# Should I buy these goggles?



## havocRider (Nov 25, 2010)

Hey guys, im just looking for a good used set of goggles and came across this pair. I need goggles for this weekend since I dont have any right now and need a pair asap. What do you guys think? There Smith Fuse regulator goggles for 40 bucks. Smith Fuse Regulator goggles (awesome condition!) - Markham / York Region Sports Goods For Sale - Kijiji Markham / York Region Canada.


----------



## freshy (Nov 18, 2009)

$40 Seems steep to me for used goggles, unless they retail for like over $150. Don't you have any places that sell last years stuff for cheap near you?


----------



## havocRider (Nov 25, 2010)

Really? I think most of the places around me took off everything from last year. Like all the clearance stuff I mean. But I was gonna go check a place out today for gloves and Ill have a look at the goggles as well.


----------



## Tarzanman (Dec 20, 2008)

You can get last year's model Smith Fuse goggles for $30 and $40 at TJ Maxx / Marshalls all day long. $40 is too much for a used pair. Fair price for a used pair would be $30-$40 *if they included a spare lens* and the microfiber bag..

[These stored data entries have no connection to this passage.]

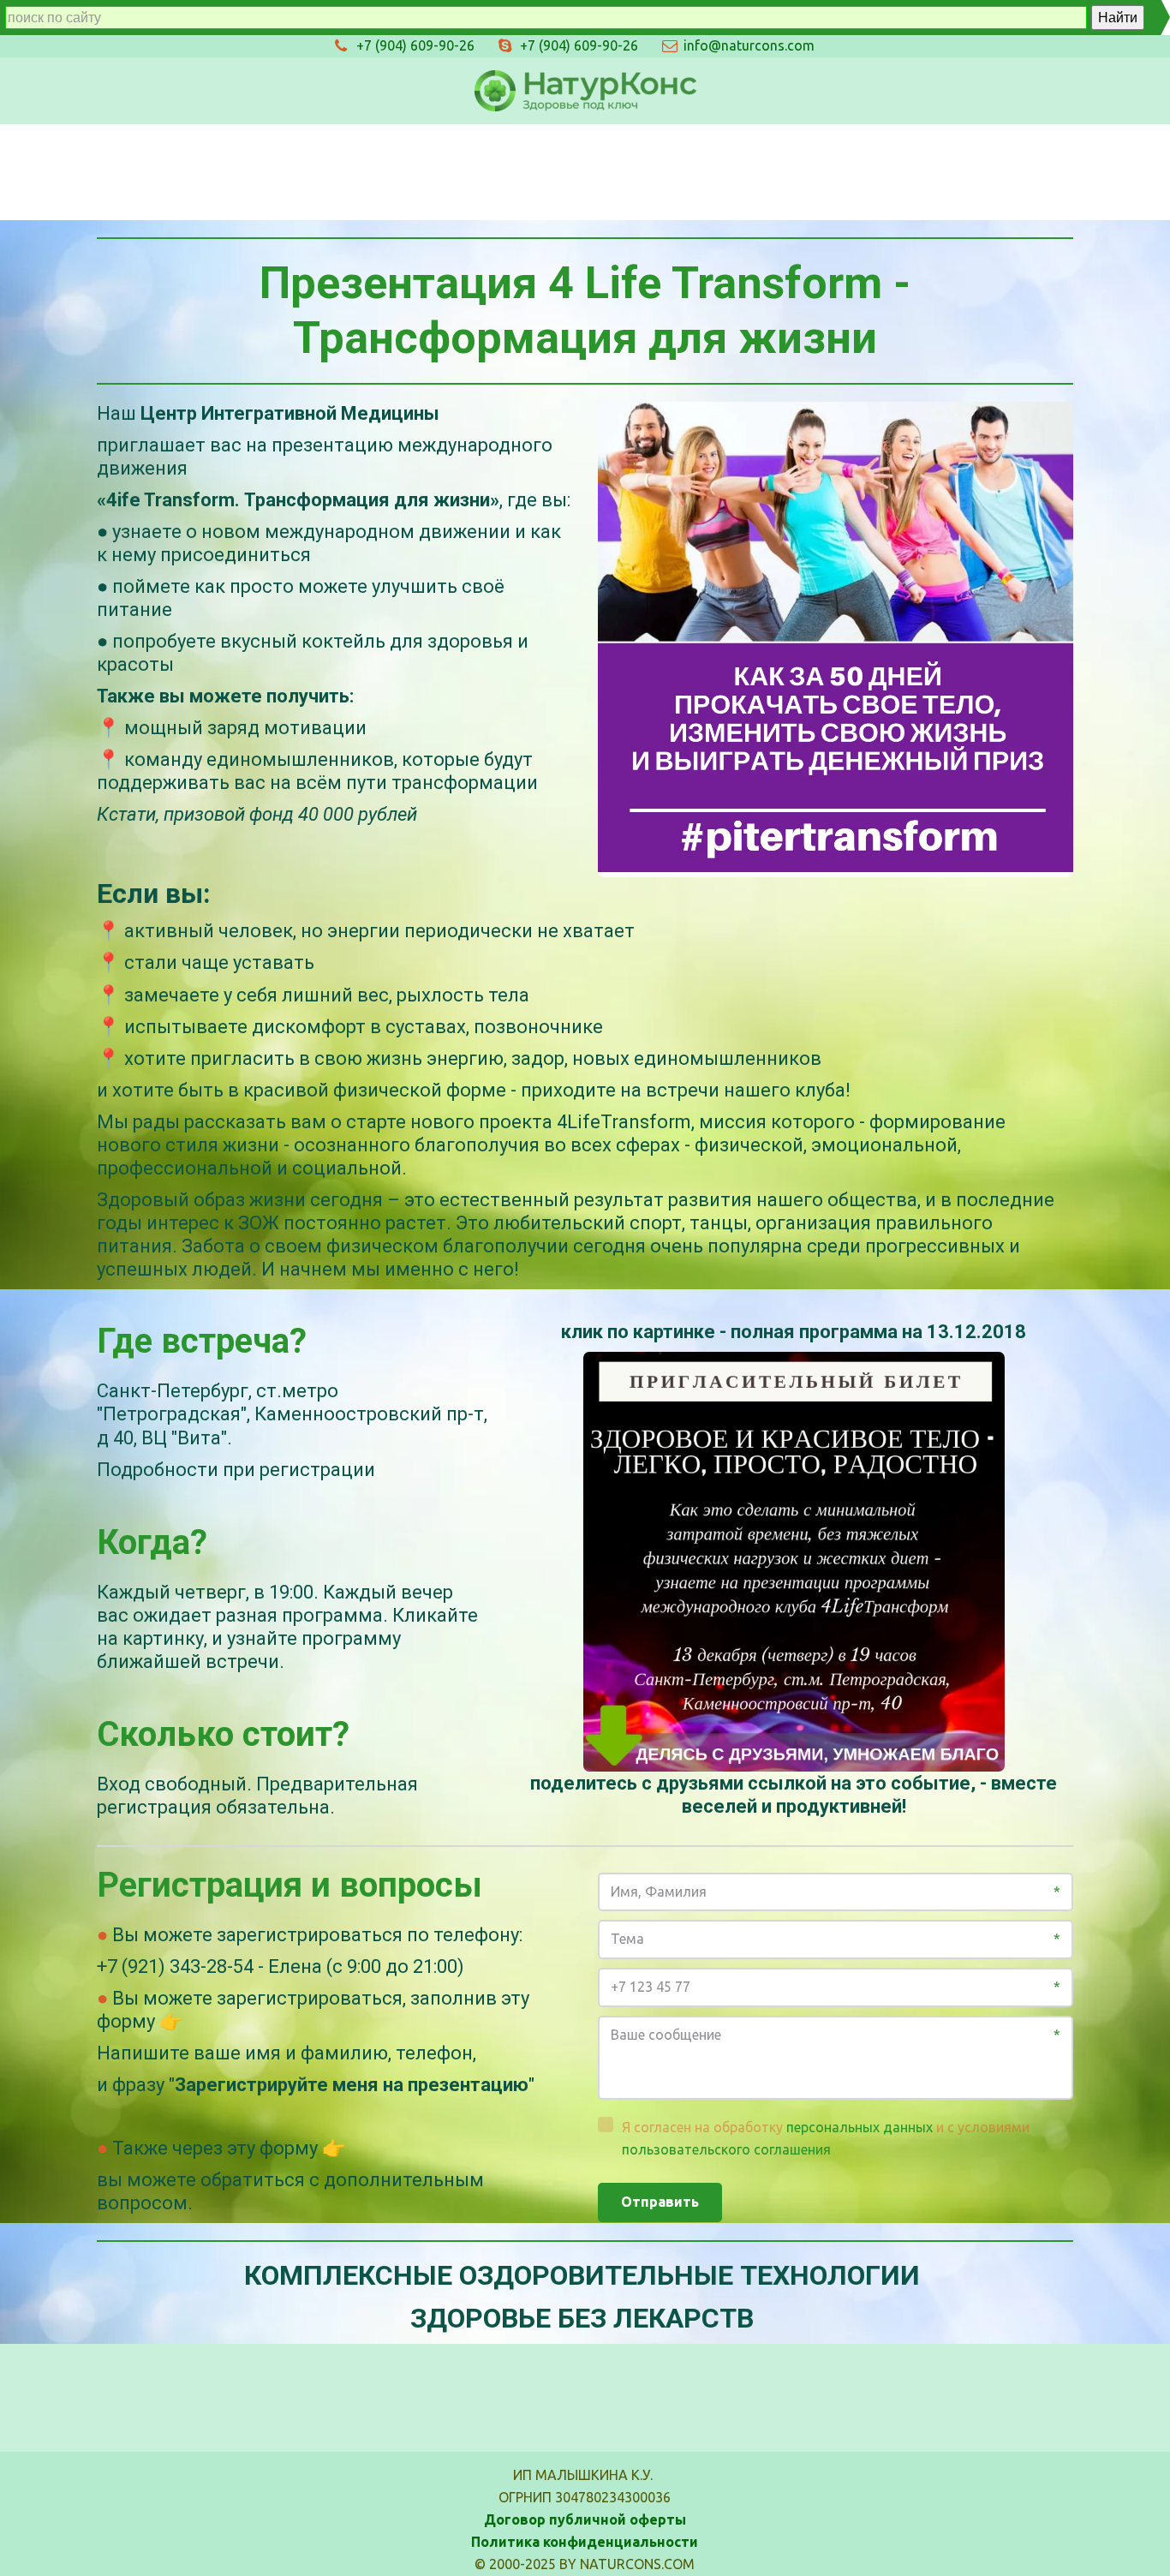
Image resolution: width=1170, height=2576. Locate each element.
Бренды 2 (1058, 171)
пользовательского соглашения (726, 2149)
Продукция (161, 171)
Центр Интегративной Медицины (592, 171)
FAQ (881, 171)
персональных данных (859, 2127)
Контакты (784, 171)
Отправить (660, 2201)
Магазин (276, 171)
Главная (47, 171)
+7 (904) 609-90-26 (579, 45)
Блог (961, 171)
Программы (394, 171)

I got a pair of last year's Smith Phenoms for $40 at my local Marshalls. Brand new.


----------



## Leo (Nov 24, 2009)

Smith Fuse Goggles 2010

Several new fuse colorways in there that are $39.95. So no, those used fuses are too expensive. You should provide a link to that person and negotiate the price down.


----------



## havocRider (Nov 25, 2010)

So I just went to shop today to take my board in for a tuneup and came out with smith prodigy's. But I think I was way overcharged cause they were on the prophecy shelf and they charged me for the prophecy's. Im going to go back and see about this. Can u guys confirm these are smith prodigy's for me? Heres a pic...


----------



## nirbentzy (Dec 7, 2010)

Check this out Sports & Outdoor - NGShopping.com


----------



## ajh257 (Oct 19, 2010)

bro, i messed with smiths and they are so nice. goggles seem real important to me too so just try to throw down some good cash for it. and those goggles you talked about at first blowww. 
have you tried looking at Anon?


----------



## Tarzanman (Dec 20, 2008)

Those goggles are the Smith Prodigy Blaze Intersection goggles.

Any google image search should bring up photos. The shop ripped you off! The Prodigys were discontinued in 2010


----------



## Puggy (Oct 7, 2010)

Also you could look into the left lower section of the lens it says prodigy, look in your picture! Good luck raising hell big wheel.


----------



## Leo (Nov 24, 2009)

How much did you pay? You can get them for $70 or less.


----------



## havocRider (Nov 25, 2010)

ajh257 said:


> bro, i messed with smiths and they are so nice. goggles seem real important to me too so just try to throw down some good cash for it. and those goggles you talked about at first blowww.
> have you tried looking at Anon?


Ya man, ive looked at some anon's but a lot of people are rockin them these days and I've been wanting a pair of smiths to try em out because ive heard a lot of good things about smith. Anyways, so I went back to the shop yesturday and talked to the guys and they were saying that the ones I bought were discontinued and there exactly the same as this years prophecy's with same sensor lenses and shape. I think I paid a little too much for em since they were last years model but what can you do, I just really liked these ones. And your right, goggles are important so it doesnt hurt to throw some money down for a good pair. Anyways thnx guys for the heads up!


----------



## dawm123 (May 15, 2012)

*。。*

I buy in smalltao.com, goggles 28, to add shipping it wants, but also not very expensive.Now the wide range of goggles, and very stylish.


----------



## ctoma (Aug 9, 2011)

dawm123 said:


> I buy in smalltao.com, goggles 28, to add shipping it wants, but also not very expensive.Now the wide range of goggles, and very stylish.


Yeah, thanks... stop promoting smalltao.com (cheap Chinese knock-offs).


----------